Según un informe del Financial Times, durante años se puso en marcha un plan de espías israelís para monitorear los movimientos del fallecido líder supremo de Irán

Por: Rodrigo Chillitupa Tantas 

Un nuevo detalle revelador surge en torno a cómo es que se gestó el plan para acabar con la vida del ayatolá  Alí Jamenei. Un informe del medio Financial Times reveló que espías israelís hackearon durante bastantes años las cámaras de tránsito de Irán con el fin de monitorear todos los movimientos del fallecido líder supremo.

Esta operación de inteligencia permitió a los agentes externos observar en tiempo real los movimientos de unidades de protección de élite, conductores y personal de seguridad vinculados al entorno de Alí Jamenei.

El objetivo central de la intervención fue el establecimiento de patrones de vida mediante el análisis de imágenes captadas incluso en los perímetros de la residencia personal del ayatolá. Los datos obtenidos eran cifrados y remitidos a servidores de procesamiento en Tel Aviv para su evaluación táctica.

Otro detalle es que se logró colocar una cámara infiltrada frente a la residencia del ayatolá para verificar en dónde ponían los guardias sus vehículos.
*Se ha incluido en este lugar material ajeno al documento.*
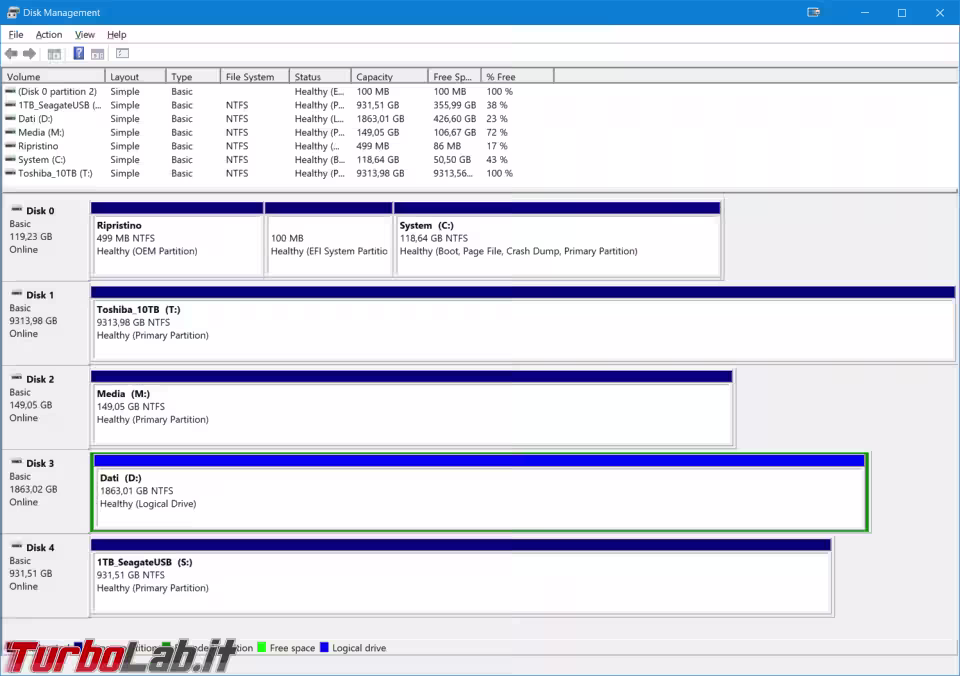Image resolution: width=960 pixels, height=676 pixels.
Task: Click the Settings checklist toolbar icon
Action: pyautogui.click(x=122, y=53)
El ayatolá Alí Jamenei fue abatido el último sábado en Irán.

“Conocíamos Teherán como conocemos Jerusalén”, declaró al periódico un funcionario actual de la inteligencia israelí. “Y cuando conoces [un lugar] tan bien como conoces la calle donde creciste, notas cualquier cosa que esté fuera de lugar”.

Plan a largo plazo

Meses fue lo que duró organizar el plan para matar al ayatolá Jamenei. No obstante, todo se hizo más fácil cuando se conoció que el desaparecido líder de Irán acudió en persona a una reunión en su residencia.

El día del asesinato, las cámaras de tráfico hackeadas entraron en acción. En paralelo, funcionarios israelís estimaban que la reunión de Jamenei seguía con normalidad y eso les daba margen para poder actuar. Esto con el fin de maximizar el efecto sorpresa ante el golpe que se planeaba contra el ayatola.

«El servicio de telefonía móvil y las redes de comunicación se interrumpieron con el objetivo de dejar a Irán “aturdido y confundido”, según declaró el general Dan Caine, jefe del Estado Mayor Conjunto.

“Las operaciones coordinadas en el ámbito espacial y cibernético interrumpieron de manera efectiva las comunicaciones y las redes de sensores en toda el área de responsabilidad. Como resultado, el adversario quedó sin capacidad de ver, coordinar o responder con eficacia”, afirmó.

Tras la muerte del ayatolá Ali Jamenei, quien ocuparía su cargo en Irán es su hijo Mojtaba Jamenei. Sin embargo, Israel ya lanzó la advertencia que acabaría con cualquier sucesor para los próximos años.